BRIEF: Please pull out every line in the items below that contains the string "dimensions", and copy each one. Case matters.

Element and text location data
------------------------
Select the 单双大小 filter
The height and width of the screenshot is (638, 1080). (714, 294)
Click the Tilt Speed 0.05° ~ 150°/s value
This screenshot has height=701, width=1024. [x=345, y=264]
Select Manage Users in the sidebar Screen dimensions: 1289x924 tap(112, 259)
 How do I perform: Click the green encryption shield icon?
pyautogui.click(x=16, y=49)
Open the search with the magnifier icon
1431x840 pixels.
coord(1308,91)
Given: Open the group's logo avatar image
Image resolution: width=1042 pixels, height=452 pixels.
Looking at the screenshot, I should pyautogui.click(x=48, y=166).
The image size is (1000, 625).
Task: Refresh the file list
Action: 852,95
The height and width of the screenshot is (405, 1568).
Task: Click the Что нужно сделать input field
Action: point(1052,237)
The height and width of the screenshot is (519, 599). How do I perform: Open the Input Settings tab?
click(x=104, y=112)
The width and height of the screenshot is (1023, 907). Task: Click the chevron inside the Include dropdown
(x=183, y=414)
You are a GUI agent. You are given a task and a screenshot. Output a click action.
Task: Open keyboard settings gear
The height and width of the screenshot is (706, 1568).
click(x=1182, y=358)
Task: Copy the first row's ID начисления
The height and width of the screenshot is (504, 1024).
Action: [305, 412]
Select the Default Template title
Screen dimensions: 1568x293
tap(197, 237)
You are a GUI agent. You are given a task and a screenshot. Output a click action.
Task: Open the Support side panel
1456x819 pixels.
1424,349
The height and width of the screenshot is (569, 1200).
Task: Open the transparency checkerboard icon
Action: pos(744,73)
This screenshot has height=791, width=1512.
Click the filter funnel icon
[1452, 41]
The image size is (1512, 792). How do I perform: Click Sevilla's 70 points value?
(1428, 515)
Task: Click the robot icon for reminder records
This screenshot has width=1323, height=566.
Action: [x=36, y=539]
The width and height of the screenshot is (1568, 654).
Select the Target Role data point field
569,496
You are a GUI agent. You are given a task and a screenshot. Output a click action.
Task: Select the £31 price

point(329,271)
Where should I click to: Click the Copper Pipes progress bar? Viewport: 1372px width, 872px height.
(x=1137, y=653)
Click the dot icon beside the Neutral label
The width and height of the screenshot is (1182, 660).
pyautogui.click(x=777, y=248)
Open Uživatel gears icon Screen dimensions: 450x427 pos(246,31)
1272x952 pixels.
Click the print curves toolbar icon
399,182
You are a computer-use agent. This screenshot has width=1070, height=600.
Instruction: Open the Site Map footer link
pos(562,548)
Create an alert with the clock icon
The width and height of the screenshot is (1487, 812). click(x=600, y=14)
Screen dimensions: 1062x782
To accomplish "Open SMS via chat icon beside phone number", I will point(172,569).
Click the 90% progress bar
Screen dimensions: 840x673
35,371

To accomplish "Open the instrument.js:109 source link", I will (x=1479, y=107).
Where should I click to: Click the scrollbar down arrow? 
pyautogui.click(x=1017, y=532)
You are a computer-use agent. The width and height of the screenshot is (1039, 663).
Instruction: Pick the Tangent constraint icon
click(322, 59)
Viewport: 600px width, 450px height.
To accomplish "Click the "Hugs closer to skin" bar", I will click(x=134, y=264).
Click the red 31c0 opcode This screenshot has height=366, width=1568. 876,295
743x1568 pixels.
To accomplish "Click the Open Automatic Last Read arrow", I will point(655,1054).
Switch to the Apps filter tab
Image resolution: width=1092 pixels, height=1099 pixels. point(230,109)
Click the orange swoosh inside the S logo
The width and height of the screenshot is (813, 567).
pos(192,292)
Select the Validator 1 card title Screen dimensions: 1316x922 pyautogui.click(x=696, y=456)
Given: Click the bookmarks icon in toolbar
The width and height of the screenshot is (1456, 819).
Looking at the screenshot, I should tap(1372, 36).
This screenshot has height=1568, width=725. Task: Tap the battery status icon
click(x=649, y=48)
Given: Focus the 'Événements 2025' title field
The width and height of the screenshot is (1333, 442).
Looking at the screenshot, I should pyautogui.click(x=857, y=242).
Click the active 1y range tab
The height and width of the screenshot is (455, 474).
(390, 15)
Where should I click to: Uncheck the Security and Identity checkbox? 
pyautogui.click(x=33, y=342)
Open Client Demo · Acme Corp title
------------------------
EXERCISE RESULT:
Select Manage Users in the sidebar Screen dimensions: 1289x924 tap(112, 259)
Screen dimensions: 1568x293
Open Uživatel gears icon Screen dimensions: 450x427 pos(246,31)
Screen dimensions: 1062x782
Screen dimensions: 840x673
Select the Validator 1 card title Screen dimensions: 1316x922 pyautogui.click(x=696, y=456)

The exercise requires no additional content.